O ministro Reynaldo Soares da Fonseca explicou que, conforme decido pelo Supremo Tribunal Federal (STF) no RE 603616, a entrada forçada da polícia na residência, sem mandado judicial, mesmo na hipótese de crime permanente – como o tráfico de drogas –, depende da existência de razões concretas que justifiquem a mitigação do princípio da inviolabilidade do domicílio.

“Somente quando o contexto fático anterior à invasão permitir a conclusão acerca da ocorrência de crime no interior da residência é que se mostra possível sacrificar o direito em questão”, completou.

Como exemplo de situações que podem convalidar a entrada dos agentes de segurança na casa do suspeito, o relator citou a fuga sem motivação e a posterior confirmação de flagrante, a comprovação de que houve ação de inteligência prolongada antes da entrada na residência e a confirmação de que o domicílio é utilizado para o tráfico de drogas.

No caso dos autos, embora tenha entendido que a abordagem policial e a busca pessoal tenham sido devidamente justificadas em razão da investigação prévia e do cheiro de maconha no suspeito, Reynaldo Soares da Fonseca apontou que os agentes não tinham justificativa para, após a revista do investigado, entrar no imóvel e prosseguir na diligência.

“Dessa forma, embora a abordagem tenha sido efetivamente lícita, o fato de não ter sido encontrado nada de ilícito com o paciente impede o posterior ingresso no seu domicílio, ainda que tenha havido a autorização de sua genitora, haja vista a ausência de dados concretos e objetivos que revelassem fundadas razões para a diligência. Reitero que nada de ilegal foi encontrado com o paciente na busca pessoal, não se justificando, portanto, o ingresso em seu domicílio”, concluiu o ministro.

O recurso ficou assim ementado:

PENAL E PROCESSO PENAL. AGRAVO REGIMENTAL NO HABEAS CORPUS. 1. BUSCA PESSOAL. FUNDADAS RAZÕES PRESENTES. FORTE CHEIRO DE MACONHA. 2. BUSCA DOMICILIAR. AUSÊNCIA DE JUSTA CAUSA. NADA DE ILÍCITO ENCONTRADO NA BUSCA PESSOAL. AUTORIZAÇÃO DA GENITORA. IRRELEVÂNCIA. PRECEDENTES DESTA CORTE. 3. AGRAVO REGIMENTAL A QUE SE NEGA PROVIMENTO.

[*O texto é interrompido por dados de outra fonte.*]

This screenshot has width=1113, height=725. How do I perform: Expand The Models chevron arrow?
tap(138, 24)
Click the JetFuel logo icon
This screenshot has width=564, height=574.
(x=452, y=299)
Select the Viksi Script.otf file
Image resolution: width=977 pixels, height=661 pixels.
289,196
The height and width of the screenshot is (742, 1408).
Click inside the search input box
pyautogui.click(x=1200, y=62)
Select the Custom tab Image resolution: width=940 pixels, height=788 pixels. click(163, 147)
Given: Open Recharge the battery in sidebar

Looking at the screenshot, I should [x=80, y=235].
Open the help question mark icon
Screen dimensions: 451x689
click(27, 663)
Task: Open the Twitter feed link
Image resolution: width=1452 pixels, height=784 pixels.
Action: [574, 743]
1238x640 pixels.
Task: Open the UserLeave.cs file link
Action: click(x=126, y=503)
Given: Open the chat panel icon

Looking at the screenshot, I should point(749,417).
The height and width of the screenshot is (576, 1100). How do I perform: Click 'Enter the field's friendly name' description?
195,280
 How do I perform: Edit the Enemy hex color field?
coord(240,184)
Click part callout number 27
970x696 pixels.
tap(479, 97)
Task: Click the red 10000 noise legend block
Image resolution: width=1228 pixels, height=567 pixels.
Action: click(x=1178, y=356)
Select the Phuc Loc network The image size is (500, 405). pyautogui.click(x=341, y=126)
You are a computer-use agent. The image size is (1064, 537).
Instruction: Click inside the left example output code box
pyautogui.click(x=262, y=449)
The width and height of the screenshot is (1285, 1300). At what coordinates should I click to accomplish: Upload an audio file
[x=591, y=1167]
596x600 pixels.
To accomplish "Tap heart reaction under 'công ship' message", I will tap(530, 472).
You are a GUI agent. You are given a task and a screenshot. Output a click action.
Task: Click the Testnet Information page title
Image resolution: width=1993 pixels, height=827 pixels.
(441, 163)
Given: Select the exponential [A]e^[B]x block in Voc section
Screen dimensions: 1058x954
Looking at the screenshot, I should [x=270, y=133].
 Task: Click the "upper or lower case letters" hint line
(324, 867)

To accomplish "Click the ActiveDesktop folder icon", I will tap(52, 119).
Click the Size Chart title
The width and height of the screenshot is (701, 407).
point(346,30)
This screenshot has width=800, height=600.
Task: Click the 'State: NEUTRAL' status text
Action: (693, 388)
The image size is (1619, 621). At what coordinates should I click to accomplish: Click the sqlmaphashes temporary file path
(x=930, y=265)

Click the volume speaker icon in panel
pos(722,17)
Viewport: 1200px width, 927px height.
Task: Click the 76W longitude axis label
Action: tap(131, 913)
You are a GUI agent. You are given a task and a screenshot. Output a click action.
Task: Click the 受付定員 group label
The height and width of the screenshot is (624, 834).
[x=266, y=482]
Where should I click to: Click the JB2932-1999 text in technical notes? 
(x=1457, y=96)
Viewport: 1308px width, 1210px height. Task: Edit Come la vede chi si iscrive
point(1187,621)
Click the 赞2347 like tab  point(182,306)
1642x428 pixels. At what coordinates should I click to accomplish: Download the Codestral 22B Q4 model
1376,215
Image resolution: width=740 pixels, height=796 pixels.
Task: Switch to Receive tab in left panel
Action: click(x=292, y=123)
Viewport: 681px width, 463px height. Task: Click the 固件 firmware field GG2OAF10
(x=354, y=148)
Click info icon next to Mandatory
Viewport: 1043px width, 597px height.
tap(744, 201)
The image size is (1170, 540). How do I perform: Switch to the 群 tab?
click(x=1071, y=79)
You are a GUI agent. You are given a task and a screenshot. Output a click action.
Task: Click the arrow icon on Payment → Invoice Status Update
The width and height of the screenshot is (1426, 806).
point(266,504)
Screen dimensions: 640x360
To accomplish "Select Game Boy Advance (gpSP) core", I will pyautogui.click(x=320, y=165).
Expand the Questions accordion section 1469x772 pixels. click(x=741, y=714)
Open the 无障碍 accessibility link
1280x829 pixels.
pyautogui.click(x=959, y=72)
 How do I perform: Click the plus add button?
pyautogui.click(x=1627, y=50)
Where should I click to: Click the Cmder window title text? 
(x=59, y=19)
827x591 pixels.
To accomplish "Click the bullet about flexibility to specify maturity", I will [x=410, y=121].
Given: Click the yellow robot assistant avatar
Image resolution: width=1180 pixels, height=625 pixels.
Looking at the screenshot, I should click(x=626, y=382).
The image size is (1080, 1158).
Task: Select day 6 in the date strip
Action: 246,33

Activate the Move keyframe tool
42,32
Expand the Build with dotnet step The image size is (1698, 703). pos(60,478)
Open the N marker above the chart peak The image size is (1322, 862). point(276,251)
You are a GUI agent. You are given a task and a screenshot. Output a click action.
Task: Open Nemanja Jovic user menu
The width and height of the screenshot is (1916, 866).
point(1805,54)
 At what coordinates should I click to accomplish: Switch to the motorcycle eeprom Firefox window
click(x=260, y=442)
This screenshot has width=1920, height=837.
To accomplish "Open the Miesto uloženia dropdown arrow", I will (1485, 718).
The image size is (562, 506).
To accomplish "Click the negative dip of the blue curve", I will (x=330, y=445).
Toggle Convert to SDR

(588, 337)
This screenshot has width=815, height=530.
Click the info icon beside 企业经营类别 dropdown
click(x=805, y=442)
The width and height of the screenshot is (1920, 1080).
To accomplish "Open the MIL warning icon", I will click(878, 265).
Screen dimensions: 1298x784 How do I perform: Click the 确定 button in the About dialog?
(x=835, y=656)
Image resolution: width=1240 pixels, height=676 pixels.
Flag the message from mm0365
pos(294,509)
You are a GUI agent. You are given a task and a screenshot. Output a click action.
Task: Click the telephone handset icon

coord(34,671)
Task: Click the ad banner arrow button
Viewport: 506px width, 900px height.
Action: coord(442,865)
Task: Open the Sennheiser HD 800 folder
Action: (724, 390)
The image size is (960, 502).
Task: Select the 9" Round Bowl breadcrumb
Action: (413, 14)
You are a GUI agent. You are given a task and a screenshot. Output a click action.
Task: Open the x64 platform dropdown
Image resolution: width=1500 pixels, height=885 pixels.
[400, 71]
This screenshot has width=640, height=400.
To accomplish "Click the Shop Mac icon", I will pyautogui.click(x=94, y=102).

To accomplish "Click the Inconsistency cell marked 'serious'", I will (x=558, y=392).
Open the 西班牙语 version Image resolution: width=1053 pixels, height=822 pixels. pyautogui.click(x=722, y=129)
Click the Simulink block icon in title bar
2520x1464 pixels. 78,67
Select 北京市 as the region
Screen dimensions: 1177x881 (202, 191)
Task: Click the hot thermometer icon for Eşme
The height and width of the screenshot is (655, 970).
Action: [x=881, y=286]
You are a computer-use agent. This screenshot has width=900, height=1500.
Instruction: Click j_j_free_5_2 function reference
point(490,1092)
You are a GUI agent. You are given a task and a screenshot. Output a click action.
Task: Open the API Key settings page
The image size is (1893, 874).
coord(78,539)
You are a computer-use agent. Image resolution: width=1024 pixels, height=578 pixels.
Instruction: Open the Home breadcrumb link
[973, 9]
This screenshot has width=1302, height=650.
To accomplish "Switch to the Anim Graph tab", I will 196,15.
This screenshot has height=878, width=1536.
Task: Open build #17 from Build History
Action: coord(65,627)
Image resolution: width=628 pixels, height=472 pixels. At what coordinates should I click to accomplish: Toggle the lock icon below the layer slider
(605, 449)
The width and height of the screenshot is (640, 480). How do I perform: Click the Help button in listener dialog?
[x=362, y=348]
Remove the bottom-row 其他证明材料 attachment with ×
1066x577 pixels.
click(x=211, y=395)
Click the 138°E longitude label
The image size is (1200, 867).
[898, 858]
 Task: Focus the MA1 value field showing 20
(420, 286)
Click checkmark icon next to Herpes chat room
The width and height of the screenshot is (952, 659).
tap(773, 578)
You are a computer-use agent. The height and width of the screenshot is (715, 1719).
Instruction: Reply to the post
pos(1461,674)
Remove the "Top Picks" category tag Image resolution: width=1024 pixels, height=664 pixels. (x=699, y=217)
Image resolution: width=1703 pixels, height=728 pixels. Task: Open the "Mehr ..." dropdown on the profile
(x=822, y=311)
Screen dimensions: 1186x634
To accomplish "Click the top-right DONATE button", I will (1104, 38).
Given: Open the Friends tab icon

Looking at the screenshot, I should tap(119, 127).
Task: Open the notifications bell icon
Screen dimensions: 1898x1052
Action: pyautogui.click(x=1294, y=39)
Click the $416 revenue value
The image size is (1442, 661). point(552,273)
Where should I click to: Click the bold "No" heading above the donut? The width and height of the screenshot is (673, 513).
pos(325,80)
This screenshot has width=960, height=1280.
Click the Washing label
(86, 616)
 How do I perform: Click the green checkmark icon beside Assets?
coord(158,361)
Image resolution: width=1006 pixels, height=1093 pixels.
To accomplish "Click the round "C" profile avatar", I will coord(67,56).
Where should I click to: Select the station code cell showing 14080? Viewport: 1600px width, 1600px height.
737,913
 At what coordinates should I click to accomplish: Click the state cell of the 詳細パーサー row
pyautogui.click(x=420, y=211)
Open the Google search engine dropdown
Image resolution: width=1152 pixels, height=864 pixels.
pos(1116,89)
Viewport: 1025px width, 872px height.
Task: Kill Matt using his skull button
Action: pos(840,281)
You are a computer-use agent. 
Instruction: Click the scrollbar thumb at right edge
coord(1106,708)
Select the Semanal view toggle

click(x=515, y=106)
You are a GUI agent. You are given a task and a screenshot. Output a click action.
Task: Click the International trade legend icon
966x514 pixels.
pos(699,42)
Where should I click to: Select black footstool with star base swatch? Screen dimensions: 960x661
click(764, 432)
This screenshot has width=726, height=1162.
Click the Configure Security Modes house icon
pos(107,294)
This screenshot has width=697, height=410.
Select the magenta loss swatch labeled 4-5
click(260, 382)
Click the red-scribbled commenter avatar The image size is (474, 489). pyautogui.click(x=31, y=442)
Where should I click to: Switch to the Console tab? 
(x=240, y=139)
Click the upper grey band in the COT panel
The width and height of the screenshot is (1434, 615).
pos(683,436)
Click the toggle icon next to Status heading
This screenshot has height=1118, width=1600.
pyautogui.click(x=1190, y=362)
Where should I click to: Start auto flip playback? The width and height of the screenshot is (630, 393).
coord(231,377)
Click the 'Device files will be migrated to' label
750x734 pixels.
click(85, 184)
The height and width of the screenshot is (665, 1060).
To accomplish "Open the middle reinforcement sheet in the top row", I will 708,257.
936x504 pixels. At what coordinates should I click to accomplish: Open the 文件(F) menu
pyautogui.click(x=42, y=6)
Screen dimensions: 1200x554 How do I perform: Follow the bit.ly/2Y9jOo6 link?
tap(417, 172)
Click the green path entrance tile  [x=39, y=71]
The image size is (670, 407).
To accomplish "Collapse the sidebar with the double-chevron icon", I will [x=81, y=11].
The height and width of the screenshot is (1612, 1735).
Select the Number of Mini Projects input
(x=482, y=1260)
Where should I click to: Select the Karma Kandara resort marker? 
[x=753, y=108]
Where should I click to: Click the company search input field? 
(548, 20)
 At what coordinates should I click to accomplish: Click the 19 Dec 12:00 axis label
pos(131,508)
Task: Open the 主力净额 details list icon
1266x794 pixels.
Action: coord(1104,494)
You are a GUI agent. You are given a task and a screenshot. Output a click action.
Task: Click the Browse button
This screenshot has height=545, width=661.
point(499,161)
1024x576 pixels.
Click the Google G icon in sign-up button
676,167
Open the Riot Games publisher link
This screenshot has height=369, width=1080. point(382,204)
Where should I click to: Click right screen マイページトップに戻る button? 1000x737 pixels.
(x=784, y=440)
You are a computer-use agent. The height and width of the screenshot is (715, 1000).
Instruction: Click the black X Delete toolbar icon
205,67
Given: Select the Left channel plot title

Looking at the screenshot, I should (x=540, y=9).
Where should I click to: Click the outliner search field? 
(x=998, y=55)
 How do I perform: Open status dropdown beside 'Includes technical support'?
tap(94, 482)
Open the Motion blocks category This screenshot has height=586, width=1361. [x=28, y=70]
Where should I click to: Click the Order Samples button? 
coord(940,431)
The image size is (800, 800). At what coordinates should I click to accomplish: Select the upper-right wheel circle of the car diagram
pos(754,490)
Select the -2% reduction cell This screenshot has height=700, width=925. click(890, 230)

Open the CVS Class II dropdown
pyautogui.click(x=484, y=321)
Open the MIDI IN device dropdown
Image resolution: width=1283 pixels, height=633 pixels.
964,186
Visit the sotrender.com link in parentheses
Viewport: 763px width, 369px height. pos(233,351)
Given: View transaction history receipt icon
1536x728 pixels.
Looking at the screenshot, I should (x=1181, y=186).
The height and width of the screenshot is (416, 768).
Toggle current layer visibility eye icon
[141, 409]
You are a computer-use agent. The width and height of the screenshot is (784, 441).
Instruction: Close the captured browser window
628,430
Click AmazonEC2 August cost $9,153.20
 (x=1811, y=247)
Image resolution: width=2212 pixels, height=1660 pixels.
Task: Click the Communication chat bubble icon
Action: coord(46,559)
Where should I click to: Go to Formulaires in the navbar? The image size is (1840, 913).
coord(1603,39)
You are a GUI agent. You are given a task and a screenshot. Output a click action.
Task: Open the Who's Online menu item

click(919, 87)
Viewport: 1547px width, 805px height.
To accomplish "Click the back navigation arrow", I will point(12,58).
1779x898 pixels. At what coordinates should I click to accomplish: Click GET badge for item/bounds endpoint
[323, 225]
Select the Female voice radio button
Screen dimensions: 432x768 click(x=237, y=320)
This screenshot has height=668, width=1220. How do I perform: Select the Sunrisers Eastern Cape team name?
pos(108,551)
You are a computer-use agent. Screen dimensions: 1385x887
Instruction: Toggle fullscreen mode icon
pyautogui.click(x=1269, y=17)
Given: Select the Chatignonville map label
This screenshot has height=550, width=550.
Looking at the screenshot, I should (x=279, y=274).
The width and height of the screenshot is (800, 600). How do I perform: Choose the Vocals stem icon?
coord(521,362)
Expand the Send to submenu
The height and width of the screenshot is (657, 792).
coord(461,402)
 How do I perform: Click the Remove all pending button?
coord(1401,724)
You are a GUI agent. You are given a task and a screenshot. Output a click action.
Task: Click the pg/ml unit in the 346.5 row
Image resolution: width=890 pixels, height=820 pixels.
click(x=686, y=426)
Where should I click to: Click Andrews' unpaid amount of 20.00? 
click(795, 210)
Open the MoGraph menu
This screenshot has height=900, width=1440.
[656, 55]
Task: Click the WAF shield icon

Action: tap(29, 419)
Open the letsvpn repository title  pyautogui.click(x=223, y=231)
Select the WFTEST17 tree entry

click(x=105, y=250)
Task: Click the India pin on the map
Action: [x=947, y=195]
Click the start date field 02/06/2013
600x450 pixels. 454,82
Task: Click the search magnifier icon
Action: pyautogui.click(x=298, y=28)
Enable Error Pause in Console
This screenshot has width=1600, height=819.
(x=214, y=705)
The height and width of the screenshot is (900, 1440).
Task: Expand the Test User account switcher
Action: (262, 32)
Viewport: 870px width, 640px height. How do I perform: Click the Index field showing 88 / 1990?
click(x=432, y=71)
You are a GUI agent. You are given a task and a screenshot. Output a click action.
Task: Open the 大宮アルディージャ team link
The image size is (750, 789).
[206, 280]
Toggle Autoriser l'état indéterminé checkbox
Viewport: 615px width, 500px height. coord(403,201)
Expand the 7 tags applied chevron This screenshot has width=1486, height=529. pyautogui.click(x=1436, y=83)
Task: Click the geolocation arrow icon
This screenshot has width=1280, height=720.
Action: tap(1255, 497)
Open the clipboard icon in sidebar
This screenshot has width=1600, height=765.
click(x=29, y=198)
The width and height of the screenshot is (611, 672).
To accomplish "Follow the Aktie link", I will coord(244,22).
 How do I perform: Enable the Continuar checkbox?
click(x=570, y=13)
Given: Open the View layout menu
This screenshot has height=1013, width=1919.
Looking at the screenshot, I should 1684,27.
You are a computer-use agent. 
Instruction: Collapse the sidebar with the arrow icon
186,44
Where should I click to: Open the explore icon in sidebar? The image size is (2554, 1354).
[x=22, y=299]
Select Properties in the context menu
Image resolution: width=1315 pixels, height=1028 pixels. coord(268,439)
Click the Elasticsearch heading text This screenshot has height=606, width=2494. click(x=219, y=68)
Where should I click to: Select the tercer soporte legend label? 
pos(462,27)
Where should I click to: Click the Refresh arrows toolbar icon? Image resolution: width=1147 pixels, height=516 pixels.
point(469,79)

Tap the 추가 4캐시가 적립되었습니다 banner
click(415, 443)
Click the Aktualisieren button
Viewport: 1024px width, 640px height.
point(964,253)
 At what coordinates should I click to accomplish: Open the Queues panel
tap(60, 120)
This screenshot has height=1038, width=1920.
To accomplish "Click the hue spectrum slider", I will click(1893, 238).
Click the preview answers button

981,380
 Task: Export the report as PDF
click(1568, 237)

  1. Não há dúvidas sobre a legalidade da busca pessoal realizada no paciente, porquanto devidamente indicados elementos concretos indicativos de justa causa, uma vez que o paciente já vinha sendo investigado e exalava “forte cheiro de maconha”. Entretanto, “realizada a busca pessoal no denunciado, nada de ilícito foi encontrado”, tendo ele próprio confessado aos policiais ser mero usuário de drogas.
  2. Embora a abordagem tenha sido efetivamente lícita, o fato de não ter sido encontrado nada de ilícito com o paciente impede o posterior ingresso no seu domicílio, ainda que tenha havido a autorização de sua genitora, haja vista a ausência de dados concretos e objetivos que revelassem fundadas razões para a diligência. Reitere-se que nada de ilegal foi encontrado com o paciente na busca pessoal, não se justificando, portanto, o ingresso em seu domicílio, onde foram encontrados 3,81g de cocaína e 2,9g de maconha.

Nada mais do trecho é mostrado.